Mais cela reste un bon sonnet qui satisfait autant mes gouts que ma sensibilité.
Amitiés de Mr B.

   Anonyme   
15/10/2009
 a aimé ce texte 
Bien
J'aime beaucoup le magnifique tercet final :

"Sachant qu’au matin sombre, ivre ou nu de soleil,
Leurs regards éperdus, arrachés au sommeil,
S’ouvriront sur l’oubli de nos villes muettes."

Poème plein d'humanité, un peu à la manière d'Hugo.

J'aime moins les quatrains.

"Allongé, laminé sur le pavé luisant" trois fois le son é...
Je n'aurais pas mis de virgule au vers :
"De son rire excessif, sourd la désespérance"

   Anonyme   
21/10/2009
 a aimé ce texte 
Beaucoup
Une peinture saisissante de ces êtres scotchés à la rue, sur lesquels tu as réussi à porter un regard différencié justement, bien que sombre dans les deux cas ...
Je n'aime pas trop "chaleurs désuètes" (pour être honnête le seul intérêt que j'y vois est la rime avec "muettes", mais j'ai peut-être manqué quelque chose) ; pour le reste, que de belles formules, comme "au matin des ruelles brumeuses", "bistrot au néon lancinant", "heurté des mille pas qu'une foule cadence", "la nuit boit le fracas du trottoir", "l'oubli de nos villes muettes".
Un écrit que je trouve très réussi, sur un fond pas évident, merci Pieralun !

   irisdenuit   
22/10/2009
 a aimé ce texte 
Beaucoup ↑
Bonjour Pieralun,

Enfin une poésie qui n'est pas "self centered" un sonnet qui va vers les autres.

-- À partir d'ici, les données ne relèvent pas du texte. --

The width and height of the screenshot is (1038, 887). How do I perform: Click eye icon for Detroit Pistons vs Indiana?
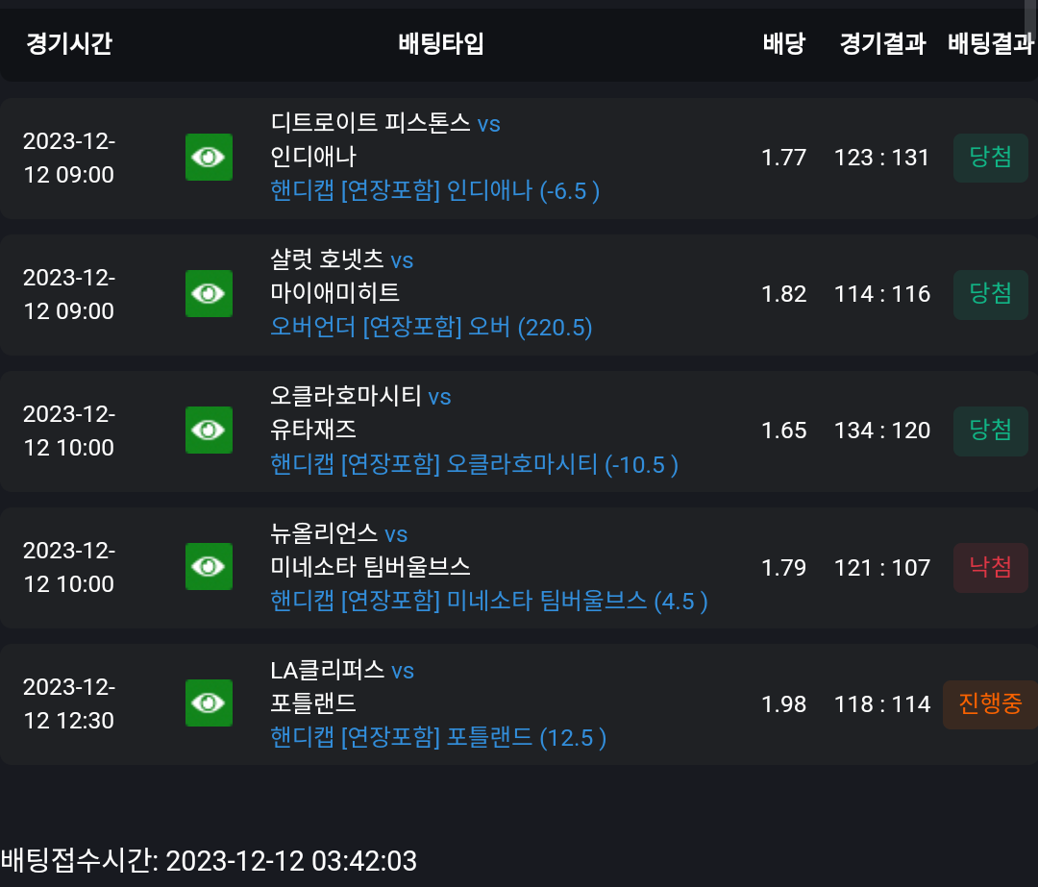click(x=209, y=157)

Sujet bien troublant que ce soit en France ou au Québec. En 14 lignes tu réussi un tour de force, décrire de façon objective (sans tomber dans le pathétisme) la vie des indigents et l'indifférence des villes envers eux.

Je retiens plus précisément ce qui suit :

Heurté des mille pas qu’une foule cadence,
L’autre est seul pour haïr le macadam grouillant ;
De son rire excessif, sourd la désespérance
Qui rendra toujours vain un égard bienveillant

puis la chûte percutante qui interpelle :

Sachant qu’au matin sombre, ivre ou nu de soleil,
Leurs regards éperdus, arrachés au sommeil,
S’ouvriront sur l’oubli de nos villes muettes.

Merci Pieralun pour eux.

Amicalement, Iris

   widjet   
5/1/2010
 a aimé ce texte 
Un peu ↑
J'aime bien celui-là aussi en dépit de vers moins mélodieux ("L’autre est seul pour haïr le macadam grouillant") et de quelques redites ("désespérance, désespoir").

Jamais moralisateur, mais particulièrement pessimiste à l'instar de ce vers "Qui rendra toujours vain un égard bienveillant".

Encore un bon opus de cet auteur talentueux.